> Data to use:
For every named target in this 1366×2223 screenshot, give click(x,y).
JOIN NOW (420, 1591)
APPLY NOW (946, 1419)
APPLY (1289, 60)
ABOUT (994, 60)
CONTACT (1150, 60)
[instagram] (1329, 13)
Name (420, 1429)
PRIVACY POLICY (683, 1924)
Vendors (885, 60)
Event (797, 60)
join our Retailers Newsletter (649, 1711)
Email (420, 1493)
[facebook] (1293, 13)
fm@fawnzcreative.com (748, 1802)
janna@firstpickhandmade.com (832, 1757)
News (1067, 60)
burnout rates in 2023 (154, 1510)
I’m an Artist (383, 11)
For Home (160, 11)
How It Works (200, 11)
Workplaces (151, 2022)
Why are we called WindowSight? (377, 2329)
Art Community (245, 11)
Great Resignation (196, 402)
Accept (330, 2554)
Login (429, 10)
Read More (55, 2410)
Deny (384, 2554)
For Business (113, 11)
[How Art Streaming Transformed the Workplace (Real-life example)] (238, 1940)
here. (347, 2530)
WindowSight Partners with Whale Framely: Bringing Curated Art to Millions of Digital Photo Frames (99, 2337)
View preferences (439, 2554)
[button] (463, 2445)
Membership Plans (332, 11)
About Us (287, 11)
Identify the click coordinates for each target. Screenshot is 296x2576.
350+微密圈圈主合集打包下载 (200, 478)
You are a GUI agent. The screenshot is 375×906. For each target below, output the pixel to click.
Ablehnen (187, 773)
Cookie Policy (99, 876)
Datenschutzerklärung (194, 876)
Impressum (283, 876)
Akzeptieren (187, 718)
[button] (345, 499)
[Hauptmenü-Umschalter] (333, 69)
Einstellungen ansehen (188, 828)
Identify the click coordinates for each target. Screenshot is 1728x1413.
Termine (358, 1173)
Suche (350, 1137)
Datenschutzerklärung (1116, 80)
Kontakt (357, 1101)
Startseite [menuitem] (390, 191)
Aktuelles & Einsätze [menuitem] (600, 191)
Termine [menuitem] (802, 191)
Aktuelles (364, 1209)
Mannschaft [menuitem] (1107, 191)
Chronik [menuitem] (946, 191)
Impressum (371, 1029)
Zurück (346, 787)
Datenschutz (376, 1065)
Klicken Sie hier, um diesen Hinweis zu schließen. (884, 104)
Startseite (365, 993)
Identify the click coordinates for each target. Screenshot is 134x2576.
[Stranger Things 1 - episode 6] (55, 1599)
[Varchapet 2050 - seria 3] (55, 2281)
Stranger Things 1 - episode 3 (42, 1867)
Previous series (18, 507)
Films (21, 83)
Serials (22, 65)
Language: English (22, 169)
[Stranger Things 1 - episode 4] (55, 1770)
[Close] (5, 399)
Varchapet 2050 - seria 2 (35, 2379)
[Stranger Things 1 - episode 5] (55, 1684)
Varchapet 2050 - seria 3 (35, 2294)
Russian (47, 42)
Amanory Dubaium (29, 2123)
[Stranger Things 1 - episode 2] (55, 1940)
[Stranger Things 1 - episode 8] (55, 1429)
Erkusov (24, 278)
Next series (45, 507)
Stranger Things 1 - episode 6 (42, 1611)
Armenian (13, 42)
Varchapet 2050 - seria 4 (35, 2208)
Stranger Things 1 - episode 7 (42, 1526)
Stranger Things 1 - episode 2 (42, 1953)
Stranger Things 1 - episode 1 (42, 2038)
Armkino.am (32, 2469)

> Prompt: Please write out the whole listing exactly as given.

> Answer box:
For every named target in this 1366×2223 screenshot, give click(x,y).
JOIN NOW (420, 1591)
APPLY NOW (946, 1419)
APPLY (1289, 60)
ABOUT (994, 60)
CONTACT (1150, 60)
[instagram] (1329, 13)
Name (420, 1429)
PRIVACY POLICY (683, 1924)
Vendors (885, 60)
Event (797, 60)
join our Retailers Newsletter (649, 1711)
Email (420, 1493)
[facebook] (1293, 13)
fm@fawnzcreative.com (748, 1802)
janna@firstpickhandmade.com (832, 1757)
News (1067, 60)
burnout rates in 2023 (154, 1510)
I’m an Artist (383, 11)
For Home (160, 11)
How It Works (200, 11)
Workplaces (151, 2022)
Why are we called WindowSight? (377, 2329)
Art Community (245, 11)
Great Resignation (196, 402)
Accept (330, 2554)
Login (429, 10)
Read More (55, 2410)
Deny (384, 2554)
For Business (113, 11)
[How Art Streaming Transformed the Workplace (Real-life example)] (238, 1940)
here. (347, 2530)
WindowSight Partners with Whale Framely: Bringing Curated Art to Millions of Digital Photo Frames (99, 2337)
View preferences (439, 2554)
[button] (463, 2445)
Membership Plans (332, 11)
About Us (287, 11)
Identify the click coordinates for each target. Screenshot is 296x2576.
350+微密圈圈主合集打包下载 (200, 478)
You are a GUI agent. The screenshot is 375×906. For each target below, output the pixel to click.
Ablehnen (187, 773)
Cookie Policy (99, 876)
Datenschutzerklärung (194, 876)
Impressum (283, 876)
Akzeptieren (187, 718)
[button] (345, 499)
[Hauptmenü-Umschalter] (333, 69)
Einstellungen ansehen (188, 828)
Identify the click coordinates for each target. Screenshot is 1728x1413.
Termine (358, 1173)
Suche (350, 1137)
Datenschutzerklärung (1116, 80)
Kontakt (357, 1101)
Startseite [menuitem] (390, 191)
Aktuelles & Einsätze [menuitem] (600, 191)
Termine [menuitem] (802, 191)
Aktuelles (364, 1209)
Mannschaft [menuitem] (1107, 191)
Chronik [menuitem] (946, 191)
Impressum (371, 1029)
Zurück (346, 787)
Datenschutz (376, 1065)
Klicken Sie hier, um diesen Hinweis zu schließen. (884, 104)
Startseite (365, 993)
Identify the click coordinates for each target. Screenshot is 134x2576.
[Stranger Things 1 - episode 6] (55, 1599)
[Varchapet 2050 - seria 3] (55, 2281)
Stranger Things 1 - episode 3 (42, 1867)
Previous series (18, 507)
Films (21, 83)
Serials (22, 65)
Language: English (22, 169)
[Stranger Things 1 - episode 4] (55, 1770)
[Close] (5, 399)
Varchapet 2050 - seria 2 (35, 2379)
[Stranger Things 1 - episode 5] (55, 1684)
Varchapet 2050 - seria 3 (35, 2294)
Russian (47, 42)
Amanory Dubaium (29, 2123)
[Stranger Things 1 - episode 2] (55, 1940)
[Stranger Things 1 - episode 8] (55, 1429)
Erkusov (24, 278)
Next series (45, 507)
Stranger Things 1 - episode 6 (42, 1611)
Armenian (13, 42)
Varchapet 2050 - seria 4 (35, 2208)
Stranger Things 1 - episode 7 (42, 1526)
Stranger Things 1 - episode 2 (42, 1953)
Stranger Things 1 - episode 1 (42, 2038)
Armkino.am (32, 2469)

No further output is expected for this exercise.